Todo en el set respiraba amor. Demasiado amor… Hasta tal punto que el cuento de hadas de Vivian iba a romper el de Julia. Roberts, por entonces, estaba prometida con Dylan McDermott. El actor rodaba en Marruecos. En teoría, ella estaba con él y Richard con la supermodelo Cindy Crawford. Pero la falta de noticias de su novia le tenía con la mosca detrás de la oreja.

Se presentó por sorpresa en el rodaje y lo que vio o percibió entre Julia y Richard le gustó tan poco que decidió romper el noviazgo. A Roberts le entró ansiedad. El día de su 21 cumpleaños, después de la bronca con McDermott, le dio un vahído en el set. Solo había comido un aguacate en 48 horas. “La próxima vez te comes dos. Y así llegas a la noche”, le regañó un enojado Marshall.

 

El triunfo del cuento

Los muchos errores de raccord (croissants que se convierten en tortitas, un pezón despistado, problemas de maquillaje y peluquería) no importaron a los espectadores. Por algo era un cuento de hadas.
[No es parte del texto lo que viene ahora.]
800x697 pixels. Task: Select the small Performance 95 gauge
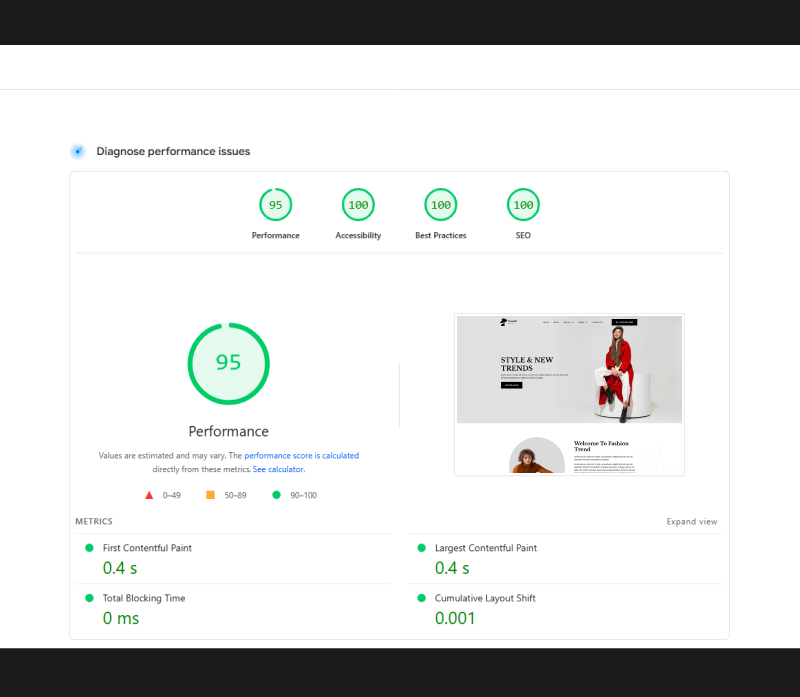[275, 205]
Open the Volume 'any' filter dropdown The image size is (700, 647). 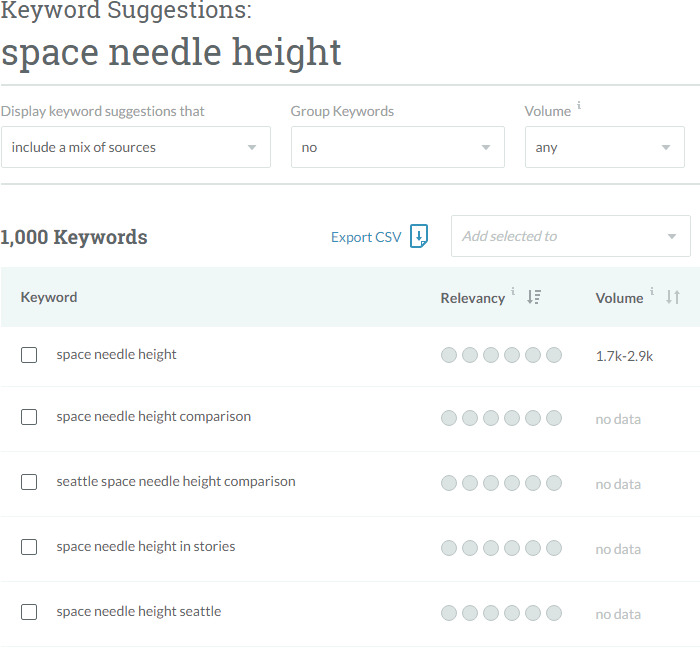[604, 147]
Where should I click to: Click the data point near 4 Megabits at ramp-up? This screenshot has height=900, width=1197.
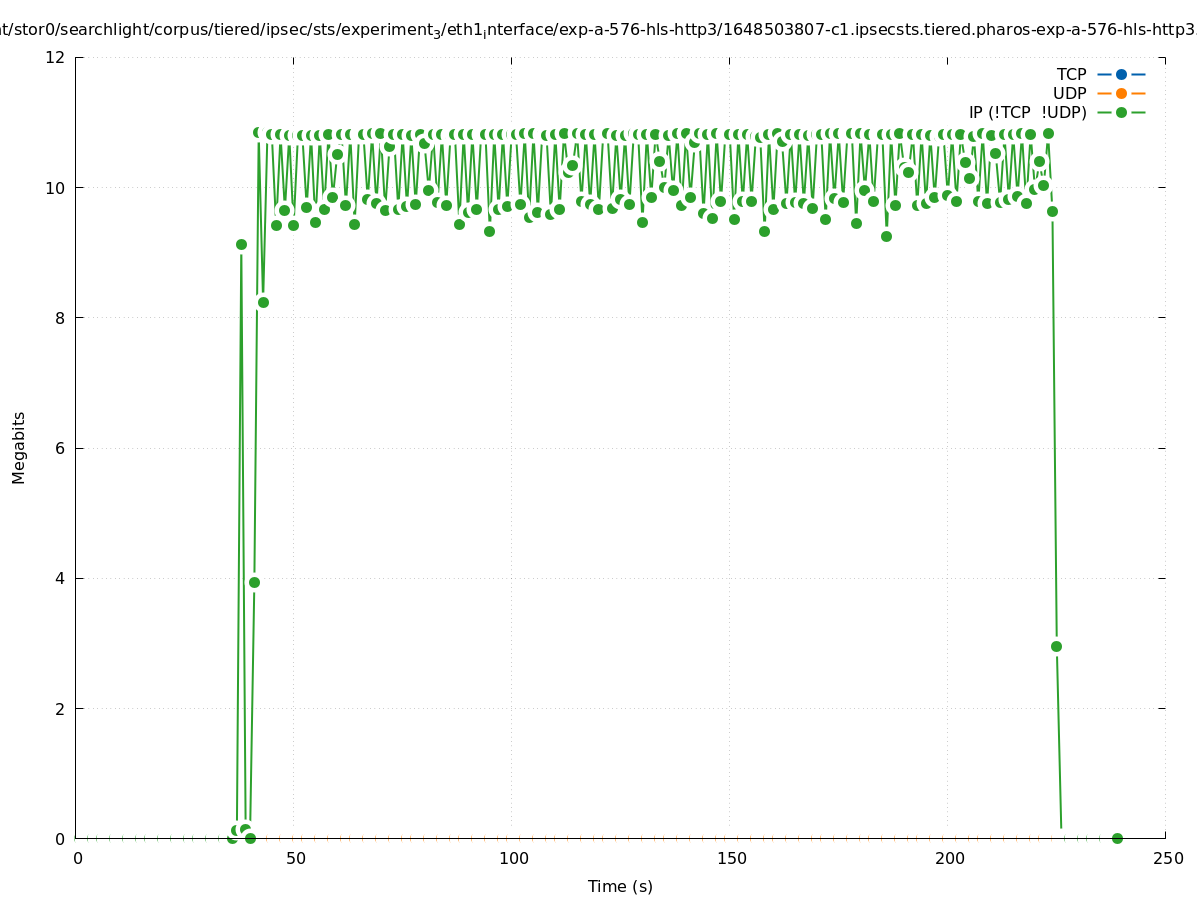pyautogui.click(x=254, y=582)
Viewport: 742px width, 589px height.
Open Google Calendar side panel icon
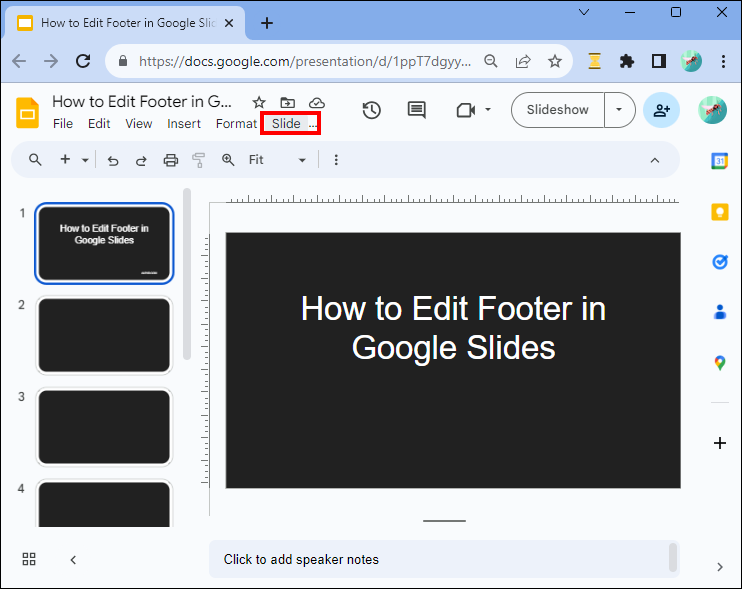coord(719,161)
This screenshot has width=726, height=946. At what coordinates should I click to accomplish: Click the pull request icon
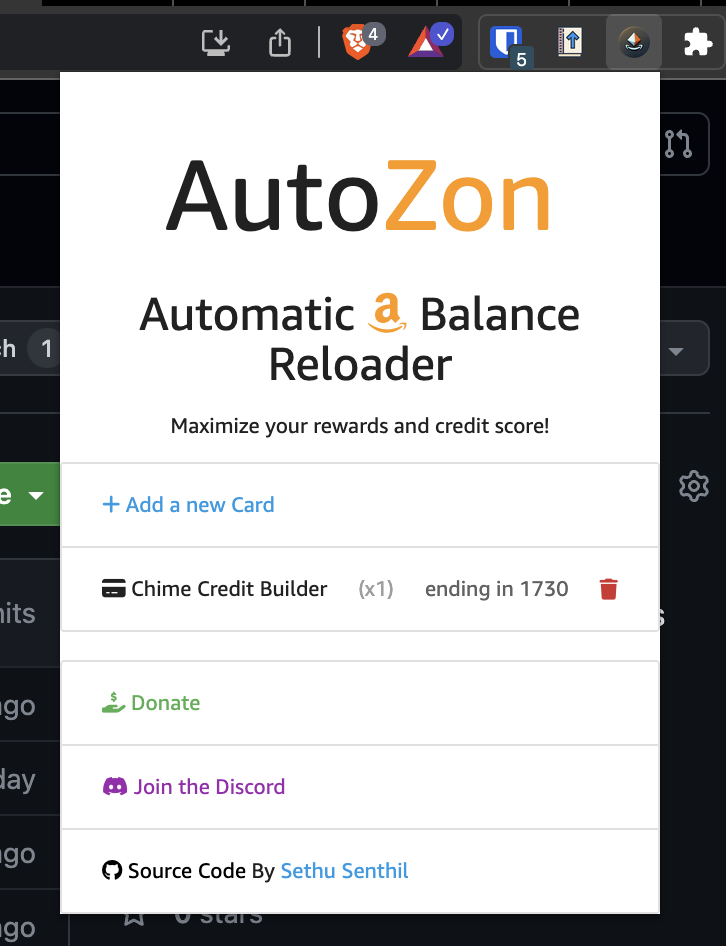[678, 144]
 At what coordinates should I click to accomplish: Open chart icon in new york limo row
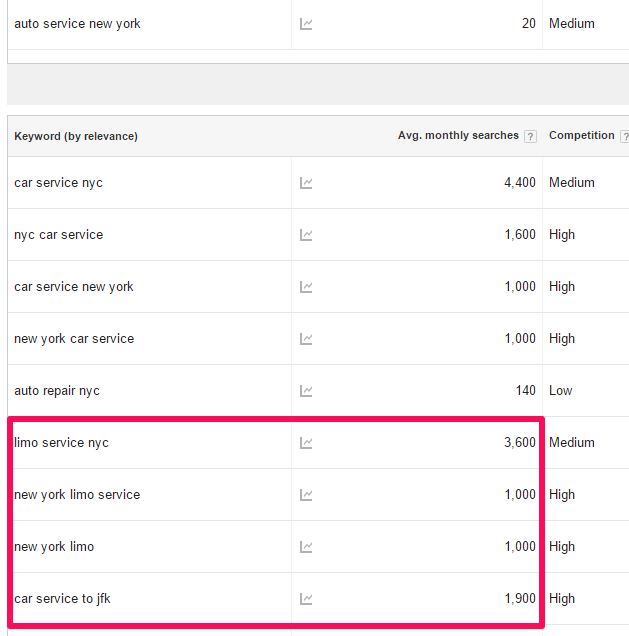point(306,547)
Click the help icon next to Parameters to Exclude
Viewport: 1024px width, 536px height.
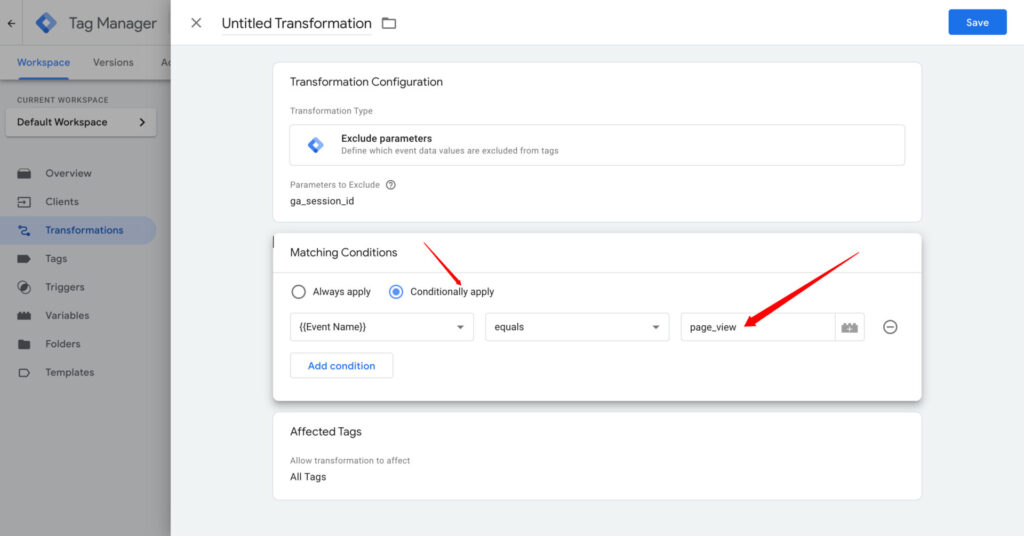(391, 185)
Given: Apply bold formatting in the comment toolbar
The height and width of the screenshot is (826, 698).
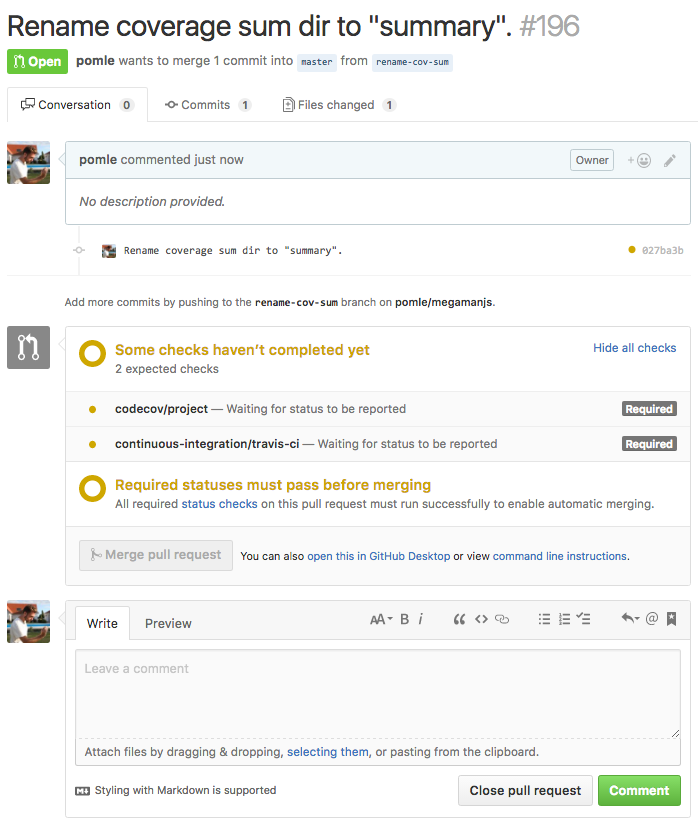Looking at the screenshot, I should [x=404, y=619].
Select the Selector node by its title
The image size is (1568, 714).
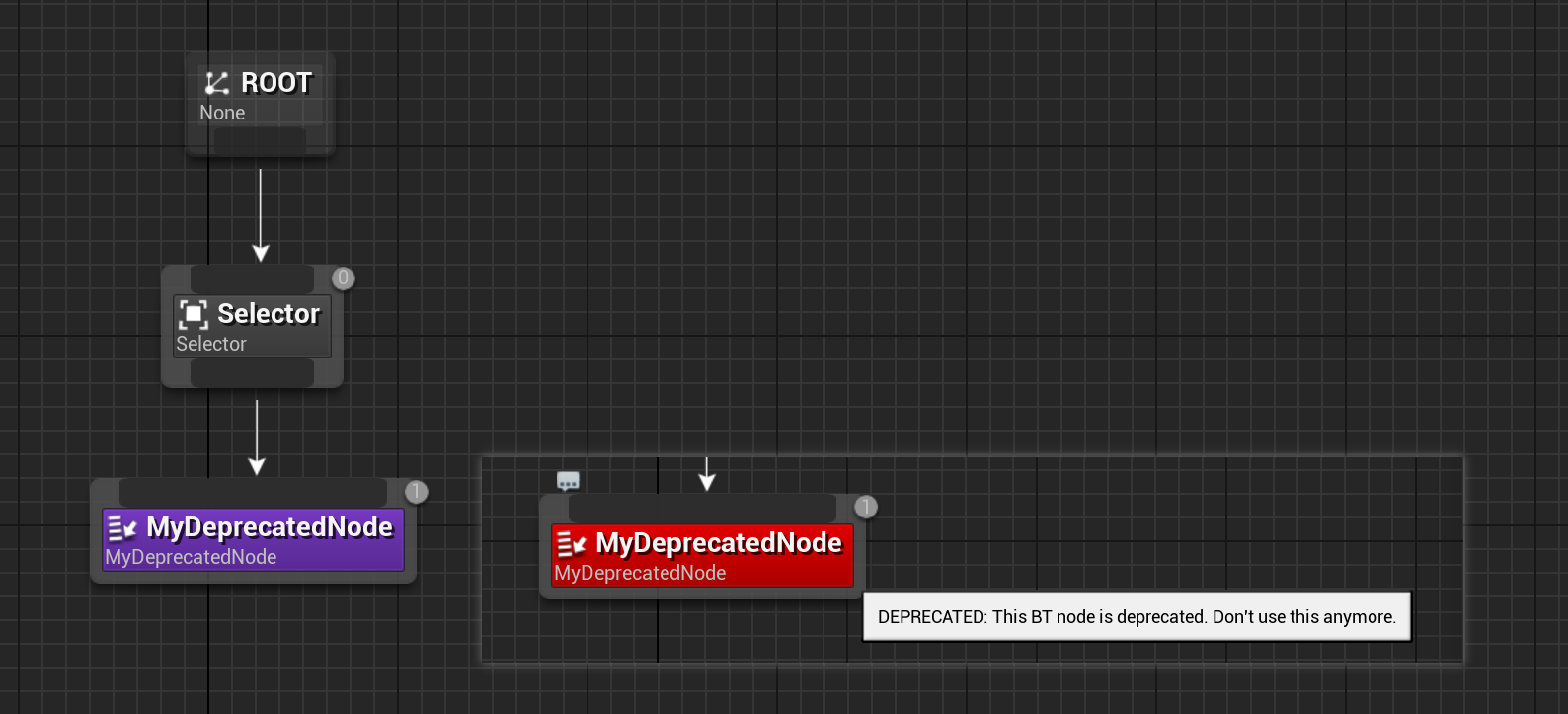[269, 314]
Uno de esos en los que la varita mágica toca un presupuesto de 14 millones de dólares y lo transforma en una recaudación de 463 millones, capaz de convertir a una desconocida en la actriz mejor pagada del planeta y conseguir que una legión de fans memorice su guion de principio a fin tras devorar una y otra vez sus reemisiones en televisión.

El filme acaba con una voz en off sobre los acordes de la maravillosa Oh… Pretty Woman, de Roy Orbison: “Esto es Hollywood, tierra de sueños. Unos se hacen realidad y otros no”. Los de Julia Roberts, Richard Gere, Garry Marshall y un guionista llamado J. F. Lawton se habían cumplido con creces.